(SUPPLIED INFORMATION)
····················

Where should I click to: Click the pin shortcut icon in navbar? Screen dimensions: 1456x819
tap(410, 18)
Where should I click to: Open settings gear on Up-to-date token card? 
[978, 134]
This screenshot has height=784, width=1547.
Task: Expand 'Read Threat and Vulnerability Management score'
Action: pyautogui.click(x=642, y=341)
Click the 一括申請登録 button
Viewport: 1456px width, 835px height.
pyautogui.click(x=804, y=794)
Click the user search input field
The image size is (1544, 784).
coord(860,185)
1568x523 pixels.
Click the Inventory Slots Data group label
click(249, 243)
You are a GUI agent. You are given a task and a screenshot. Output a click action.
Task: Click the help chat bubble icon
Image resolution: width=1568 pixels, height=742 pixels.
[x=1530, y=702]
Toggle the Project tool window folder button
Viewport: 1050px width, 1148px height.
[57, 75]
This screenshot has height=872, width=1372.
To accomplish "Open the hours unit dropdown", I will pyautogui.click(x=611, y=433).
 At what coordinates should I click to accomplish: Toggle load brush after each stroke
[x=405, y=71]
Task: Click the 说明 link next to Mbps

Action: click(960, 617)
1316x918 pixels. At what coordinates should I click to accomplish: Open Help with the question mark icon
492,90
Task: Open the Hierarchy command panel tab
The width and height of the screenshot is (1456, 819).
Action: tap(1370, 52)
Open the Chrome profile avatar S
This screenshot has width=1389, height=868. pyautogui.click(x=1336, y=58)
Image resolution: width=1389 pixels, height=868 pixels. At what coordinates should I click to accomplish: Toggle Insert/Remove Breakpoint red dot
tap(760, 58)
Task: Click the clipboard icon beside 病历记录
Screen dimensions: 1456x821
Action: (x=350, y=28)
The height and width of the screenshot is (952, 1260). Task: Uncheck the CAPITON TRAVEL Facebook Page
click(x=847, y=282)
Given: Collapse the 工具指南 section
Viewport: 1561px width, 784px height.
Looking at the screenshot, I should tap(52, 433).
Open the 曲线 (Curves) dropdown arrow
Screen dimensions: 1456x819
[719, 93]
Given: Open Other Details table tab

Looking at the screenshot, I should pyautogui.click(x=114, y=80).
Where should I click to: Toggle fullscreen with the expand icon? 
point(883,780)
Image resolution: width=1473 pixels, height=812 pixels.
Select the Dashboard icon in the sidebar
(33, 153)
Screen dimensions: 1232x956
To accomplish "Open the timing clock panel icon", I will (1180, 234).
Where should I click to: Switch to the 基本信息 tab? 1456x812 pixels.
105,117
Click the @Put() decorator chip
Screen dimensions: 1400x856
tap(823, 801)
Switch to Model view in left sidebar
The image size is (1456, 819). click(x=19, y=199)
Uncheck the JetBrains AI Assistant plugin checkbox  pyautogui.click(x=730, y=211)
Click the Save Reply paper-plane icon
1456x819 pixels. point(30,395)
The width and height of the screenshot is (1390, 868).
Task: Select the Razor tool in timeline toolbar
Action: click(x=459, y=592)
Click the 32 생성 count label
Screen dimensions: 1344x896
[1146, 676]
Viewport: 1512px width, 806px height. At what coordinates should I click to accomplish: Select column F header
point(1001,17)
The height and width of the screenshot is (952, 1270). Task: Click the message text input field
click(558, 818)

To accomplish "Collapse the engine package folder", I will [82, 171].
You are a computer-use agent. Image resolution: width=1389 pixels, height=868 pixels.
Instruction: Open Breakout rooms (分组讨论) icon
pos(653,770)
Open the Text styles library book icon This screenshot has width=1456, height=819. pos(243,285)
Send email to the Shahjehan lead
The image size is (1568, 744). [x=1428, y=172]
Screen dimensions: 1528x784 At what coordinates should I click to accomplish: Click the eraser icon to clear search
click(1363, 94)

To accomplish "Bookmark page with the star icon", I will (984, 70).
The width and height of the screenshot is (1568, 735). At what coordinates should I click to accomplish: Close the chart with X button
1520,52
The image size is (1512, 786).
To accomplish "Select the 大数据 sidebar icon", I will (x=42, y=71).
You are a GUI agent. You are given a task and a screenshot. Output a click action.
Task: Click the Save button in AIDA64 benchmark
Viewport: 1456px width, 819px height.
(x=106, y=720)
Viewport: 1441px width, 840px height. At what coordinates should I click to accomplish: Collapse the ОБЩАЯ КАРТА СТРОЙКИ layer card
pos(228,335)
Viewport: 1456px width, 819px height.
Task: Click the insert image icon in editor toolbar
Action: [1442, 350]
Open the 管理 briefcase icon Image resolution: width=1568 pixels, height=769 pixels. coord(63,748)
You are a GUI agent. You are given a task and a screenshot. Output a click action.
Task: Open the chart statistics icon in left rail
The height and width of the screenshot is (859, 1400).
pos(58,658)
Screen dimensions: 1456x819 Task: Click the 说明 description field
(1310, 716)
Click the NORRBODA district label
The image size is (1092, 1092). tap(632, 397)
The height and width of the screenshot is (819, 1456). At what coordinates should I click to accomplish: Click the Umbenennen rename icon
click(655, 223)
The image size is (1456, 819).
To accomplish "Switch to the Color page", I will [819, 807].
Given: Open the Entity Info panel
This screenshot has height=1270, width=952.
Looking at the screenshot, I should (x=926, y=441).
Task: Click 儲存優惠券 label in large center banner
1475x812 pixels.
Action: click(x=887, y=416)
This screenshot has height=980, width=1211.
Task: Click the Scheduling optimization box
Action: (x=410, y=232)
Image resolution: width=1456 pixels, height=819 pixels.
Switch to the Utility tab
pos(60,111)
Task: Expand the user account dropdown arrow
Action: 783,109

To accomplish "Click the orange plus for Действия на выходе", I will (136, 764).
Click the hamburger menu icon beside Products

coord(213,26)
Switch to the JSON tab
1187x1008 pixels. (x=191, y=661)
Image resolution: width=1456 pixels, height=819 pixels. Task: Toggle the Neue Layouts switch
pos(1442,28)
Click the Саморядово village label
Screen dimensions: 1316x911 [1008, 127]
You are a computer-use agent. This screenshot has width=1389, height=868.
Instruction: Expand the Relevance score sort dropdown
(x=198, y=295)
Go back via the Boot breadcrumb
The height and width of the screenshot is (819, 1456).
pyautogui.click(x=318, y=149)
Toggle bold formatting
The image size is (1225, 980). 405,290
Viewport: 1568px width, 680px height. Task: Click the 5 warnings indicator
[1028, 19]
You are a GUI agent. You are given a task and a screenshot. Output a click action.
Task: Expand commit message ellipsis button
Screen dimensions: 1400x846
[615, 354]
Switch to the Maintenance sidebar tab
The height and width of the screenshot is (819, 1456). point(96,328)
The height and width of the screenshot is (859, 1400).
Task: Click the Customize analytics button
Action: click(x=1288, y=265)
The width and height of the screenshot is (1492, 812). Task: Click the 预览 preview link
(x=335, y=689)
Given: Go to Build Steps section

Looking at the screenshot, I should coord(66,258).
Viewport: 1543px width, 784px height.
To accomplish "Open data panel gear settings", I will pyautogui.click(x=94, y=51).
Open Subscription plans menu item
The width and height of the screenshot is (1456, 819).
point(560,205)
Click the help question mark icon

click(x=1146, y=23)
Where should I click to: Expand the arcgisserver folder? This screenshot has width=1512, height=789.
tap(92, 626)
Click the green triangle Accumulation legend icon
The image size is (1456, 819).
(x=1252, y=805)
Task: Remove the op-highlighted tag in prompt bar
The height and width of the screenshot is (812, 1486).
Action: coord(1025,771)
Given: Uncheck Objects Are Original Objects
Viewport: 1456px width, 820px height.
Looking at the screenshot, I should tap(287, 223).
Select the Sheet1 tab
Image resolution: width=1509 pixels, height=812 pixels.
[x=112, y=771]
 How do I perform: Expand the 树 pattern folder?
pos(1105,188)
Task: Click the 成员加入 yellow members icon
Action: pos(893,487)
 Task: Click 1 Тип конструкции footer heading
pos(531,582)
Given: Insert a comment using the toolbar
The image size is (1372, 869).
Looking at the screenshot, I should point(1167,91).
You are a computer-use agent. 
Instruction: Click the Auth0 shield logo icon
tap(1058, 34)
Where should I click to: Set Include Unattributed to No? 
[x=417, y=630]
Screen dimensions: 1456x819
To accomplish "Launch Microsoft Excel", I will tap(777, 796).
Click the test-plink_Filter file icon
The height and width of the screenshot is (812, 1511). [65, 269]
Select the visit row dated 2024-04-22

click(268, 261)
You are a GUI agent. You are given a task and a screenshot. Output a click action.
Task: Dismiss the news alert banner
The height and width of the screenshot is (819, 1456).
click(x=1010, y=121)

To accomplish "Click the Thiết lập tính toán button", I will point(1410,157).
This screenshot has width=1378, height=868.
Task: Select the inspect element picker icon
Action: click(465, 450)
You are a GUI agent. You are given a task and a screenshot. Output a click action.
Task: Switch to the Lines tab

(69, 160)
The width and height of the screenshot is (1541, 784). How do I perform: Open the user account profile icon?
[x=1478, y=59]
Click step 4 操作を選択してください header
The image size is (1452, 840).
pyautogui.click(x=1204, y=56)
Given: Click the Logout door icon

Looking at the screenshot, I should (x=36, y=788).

····················

(WORK TO COMPLETE)
The listing above holds a line with "Given: Open the Entity Info panel" and a line with "Task: Click 儲存優惠券". Print the stretch from the first through the second, exactly and alone.

(EXERCISE ANSWER)
Given: Open the Entity Info panel
This screenshot has height=1270, width=952.
Looking at the screenshot, I should (x=926, y=441).
Task: Click 儲存優惠券 label in large center banner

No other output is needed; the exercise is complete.